- **Gegevensrijen**
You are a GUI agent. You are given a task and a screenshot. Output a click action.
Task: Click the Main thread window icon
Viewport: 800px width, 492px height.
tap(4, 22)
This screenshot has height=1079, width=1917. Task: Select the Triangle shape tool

--

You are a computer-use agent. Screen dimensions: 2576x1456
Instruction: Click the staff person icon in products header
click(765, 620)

---

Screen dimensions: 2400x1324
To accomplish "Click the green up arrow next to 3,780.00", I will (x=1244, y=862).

- **Uw opdracht**
Geef de regels vanaf de regel met "You are a computer-use" tot en met de regel met "click(765, 620)" letterlijk weer.

- **Oplossing**
You are a computer-use agent. Screen dimensions: 2576x1456
Instruction: Click the staff person icon in products header
click(765, 620)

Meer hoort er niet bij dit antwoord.